(Prompt) Write out an exact copy of the line containing "Open the Rois, Casas do Porto station link" and all lines that follow it in the data below, leaving out pictures.

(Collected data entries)
"""

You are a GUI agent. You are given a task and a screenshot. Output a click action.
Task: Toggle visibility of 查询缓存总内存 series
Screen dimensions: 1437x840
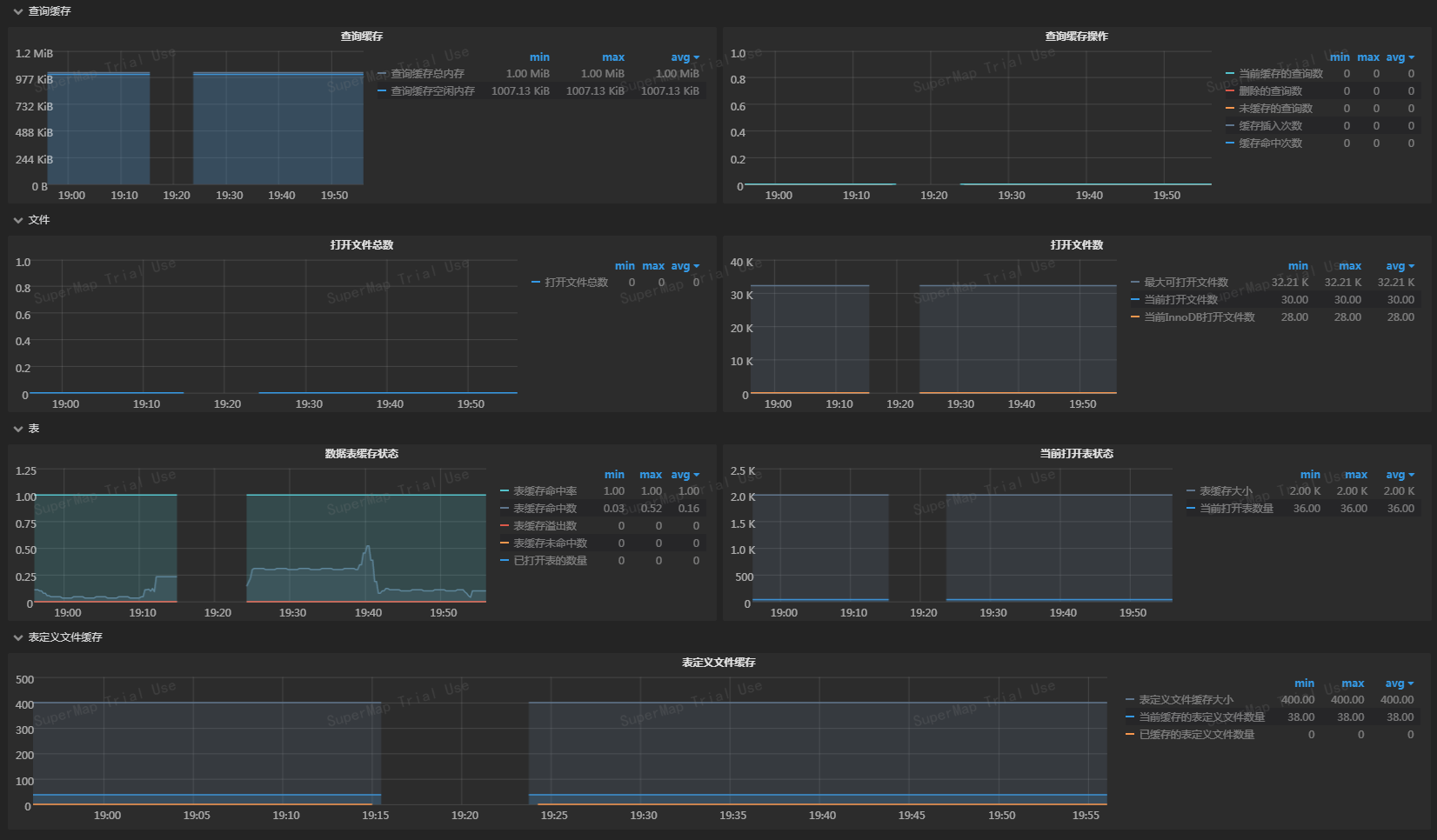click(x=424, y=73)
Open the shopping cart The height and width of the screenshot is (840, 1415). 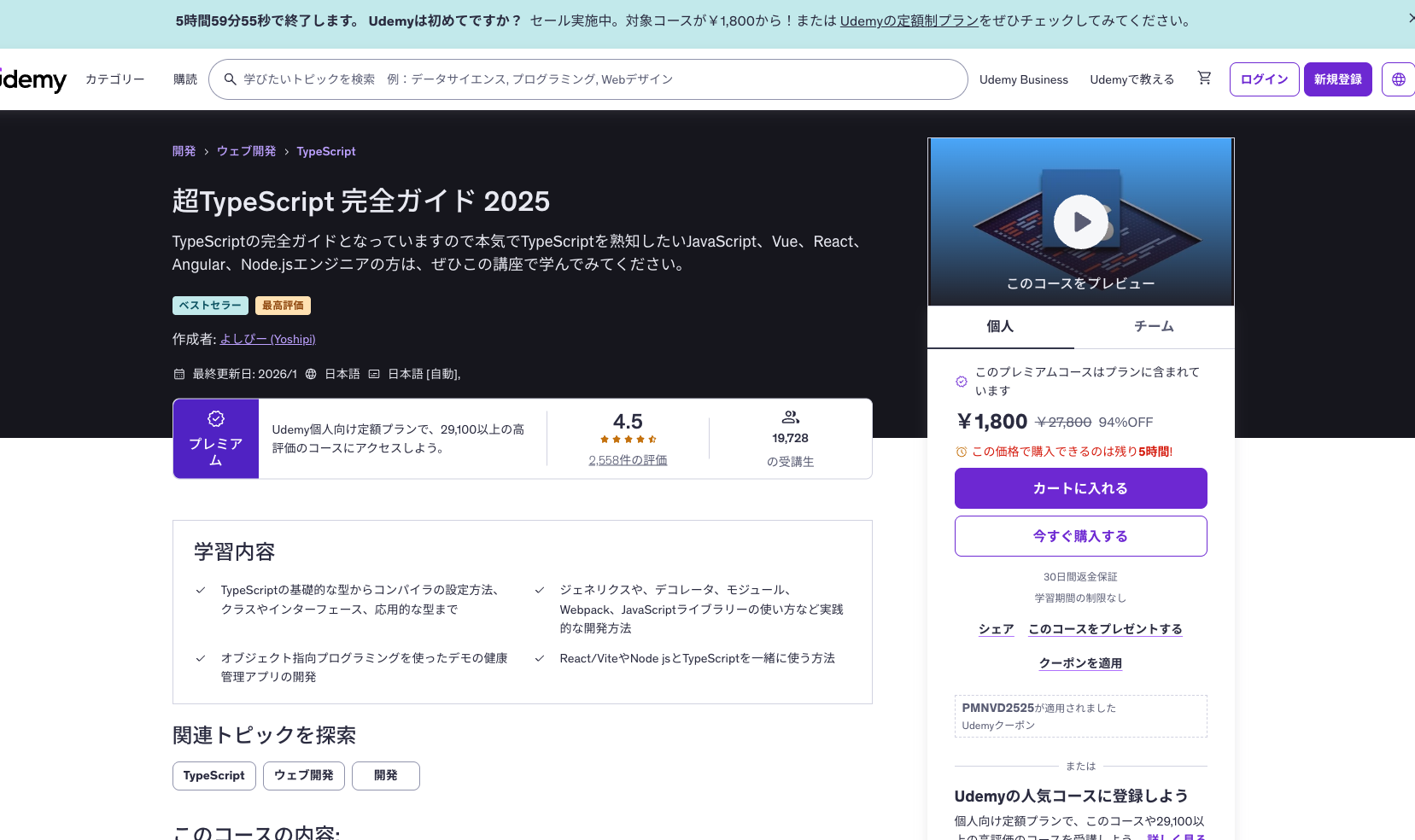coord(1204,78)
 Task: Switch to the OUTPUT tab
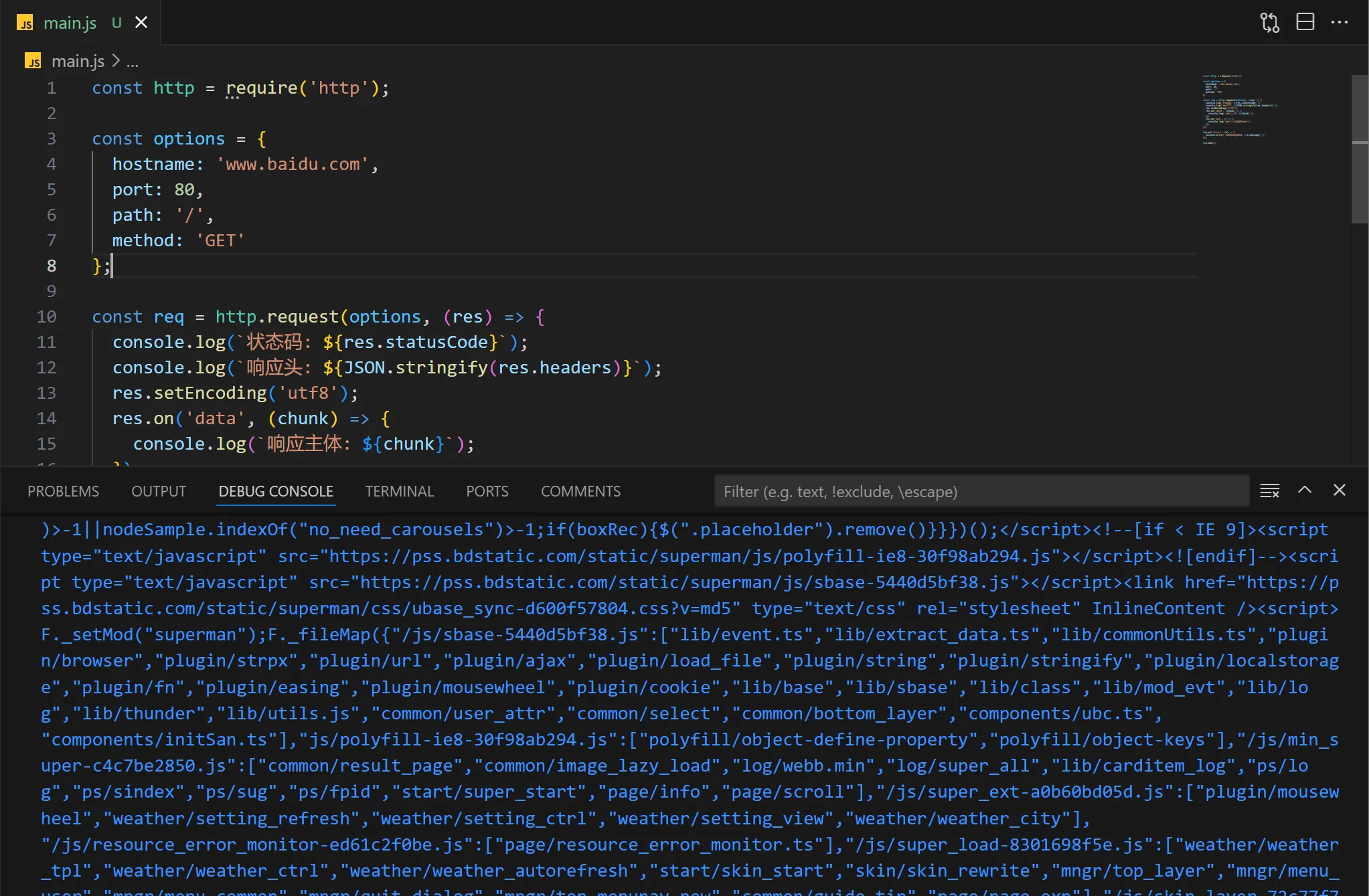pyautogui.click(x=159, y=491)
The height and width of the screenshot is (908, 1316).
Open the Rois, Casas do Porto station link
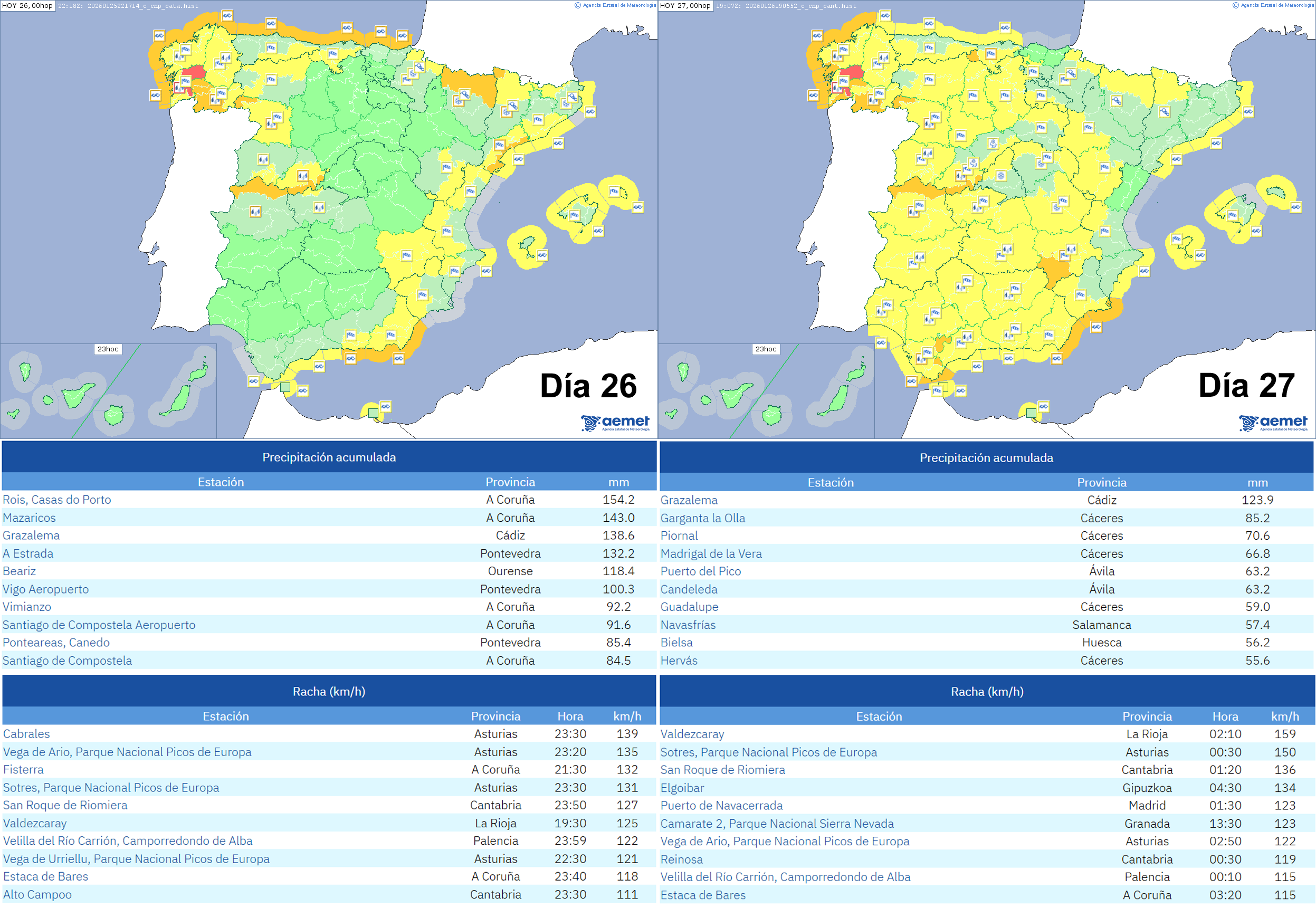57,500
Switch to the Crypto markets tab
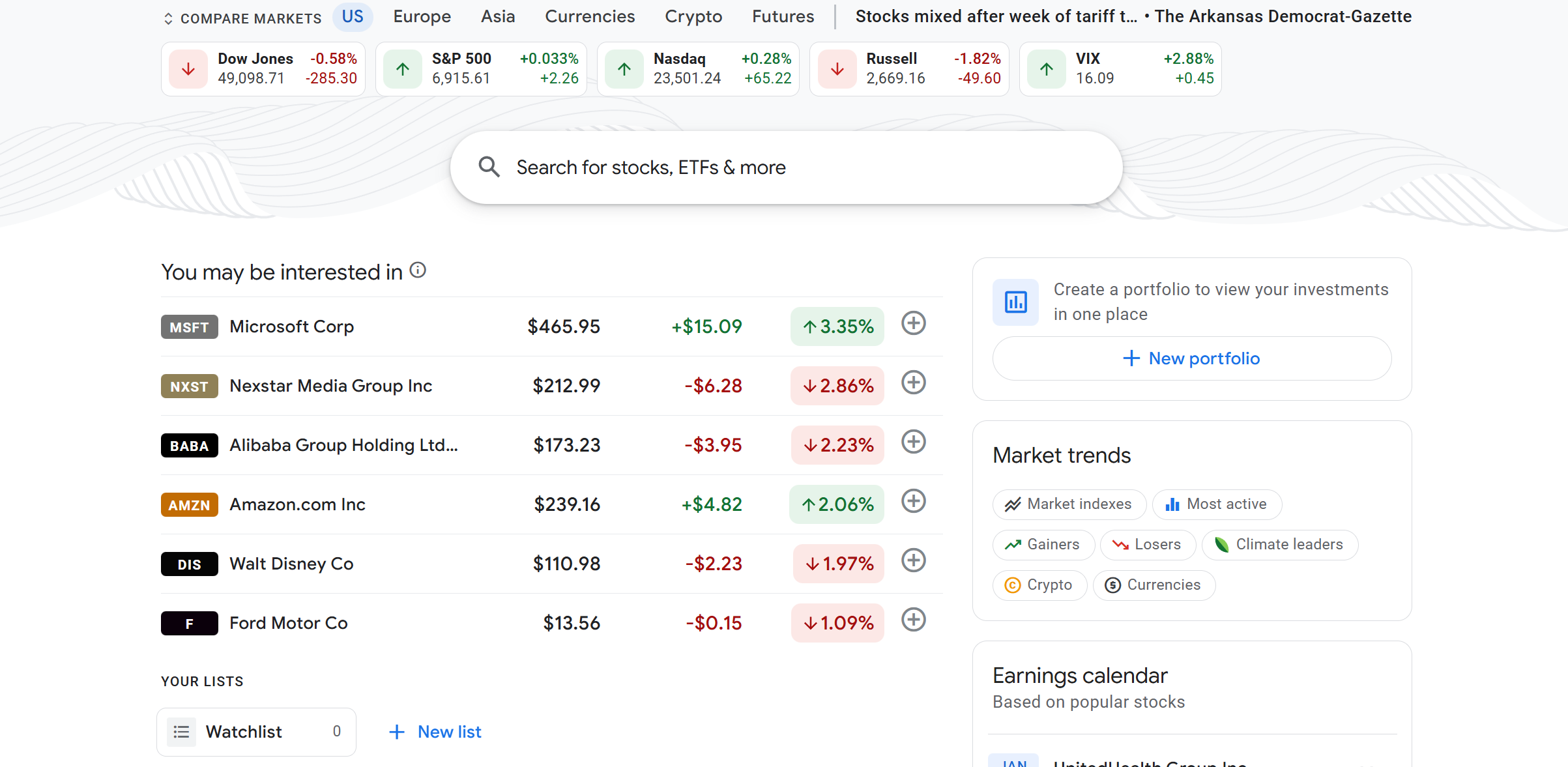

"""

(Answer section)
Open the Rois, Casas do Porto station link
57,500
Switch to the Crypto markets tab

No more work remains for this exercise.